<<<<

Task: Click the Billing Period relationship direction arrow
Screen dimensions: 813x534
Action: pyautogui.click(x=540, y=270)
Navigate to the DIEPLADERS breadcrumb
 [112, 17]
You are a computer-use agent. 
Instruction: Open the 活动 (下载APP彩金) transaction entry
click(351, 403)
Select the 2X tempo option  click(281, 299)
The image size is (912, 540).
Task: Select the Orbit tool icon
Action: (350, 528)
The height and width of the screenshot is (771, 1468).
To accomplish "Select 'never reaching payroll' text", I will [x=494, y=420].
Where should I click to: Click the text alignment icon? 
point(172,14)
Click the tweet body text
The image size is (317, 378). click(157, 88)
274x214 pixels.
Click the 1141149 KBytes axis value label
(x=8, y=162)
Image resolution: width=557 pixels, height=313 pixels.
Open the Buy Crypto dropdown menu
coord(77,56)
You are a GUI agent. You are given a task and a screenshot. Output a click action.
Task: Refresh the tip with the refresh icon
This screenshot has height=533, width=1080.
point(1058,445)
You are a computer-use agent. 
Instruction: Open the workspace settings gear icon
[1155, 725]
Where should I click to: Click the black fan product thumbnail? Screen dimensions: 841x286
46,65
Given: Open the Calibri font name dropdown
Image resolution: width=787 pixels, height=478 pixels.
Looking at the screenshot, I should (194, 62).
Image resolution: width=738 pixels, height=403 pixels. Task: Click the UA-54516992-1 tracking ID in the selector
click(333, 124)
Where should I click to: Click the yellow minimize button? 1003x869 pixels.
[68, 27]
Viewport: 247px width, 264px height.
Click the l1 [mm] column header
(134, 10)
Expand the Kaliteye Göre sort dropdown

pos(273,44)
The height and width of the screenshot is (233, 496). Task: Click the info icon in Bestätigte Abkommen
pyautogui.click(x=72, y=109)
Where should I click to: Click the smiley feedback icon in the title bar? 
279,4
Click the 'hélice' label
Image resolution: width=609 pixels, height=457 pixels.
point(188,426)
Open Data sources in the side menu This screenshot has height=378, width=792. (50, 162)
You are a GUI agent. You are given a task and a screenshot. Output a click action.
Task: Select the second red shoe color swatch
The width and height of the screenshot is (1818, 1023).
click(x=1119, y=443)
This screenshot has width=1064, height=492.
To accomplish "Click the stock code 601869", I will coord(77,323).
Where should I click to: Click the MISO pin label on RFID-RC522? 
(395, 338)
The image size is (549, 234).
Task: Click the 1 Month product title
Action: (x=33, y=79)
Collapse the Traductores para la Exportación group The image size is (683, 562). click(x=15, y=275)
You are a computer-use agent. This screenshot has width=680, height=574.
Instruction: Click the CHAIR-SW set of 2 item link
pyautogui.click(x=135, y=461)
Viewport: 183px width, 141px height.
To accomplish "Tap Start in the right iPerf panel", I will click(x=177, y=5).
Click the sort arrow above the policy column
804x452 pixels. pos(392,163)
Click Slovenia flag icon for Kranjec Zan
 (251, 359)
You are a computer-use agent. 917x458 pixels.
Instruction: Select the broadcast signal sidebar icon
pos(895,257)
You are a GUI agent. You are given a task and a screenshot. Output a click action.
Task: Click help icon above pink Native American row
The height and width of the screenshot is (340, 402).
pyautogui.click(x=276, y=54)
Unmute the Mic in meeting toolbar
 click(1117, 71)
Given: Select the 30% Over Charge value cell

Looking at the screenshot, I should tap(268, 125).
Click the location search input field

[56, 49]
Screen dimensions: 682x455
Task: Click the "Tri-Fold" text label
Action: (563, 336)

>>>>

Problem:
Check each line of the listing above for the string "accomplish" and return those that contain it.

Answer to this task:
To accomplish "Select 'never reaching payroll' text", I will [x=494, y=420].
To accomplish "Click the stock code 601869", I will coord(77,323).
To accomplish "Tap Start in the right iPerf panel", I will click(x=177, y=5).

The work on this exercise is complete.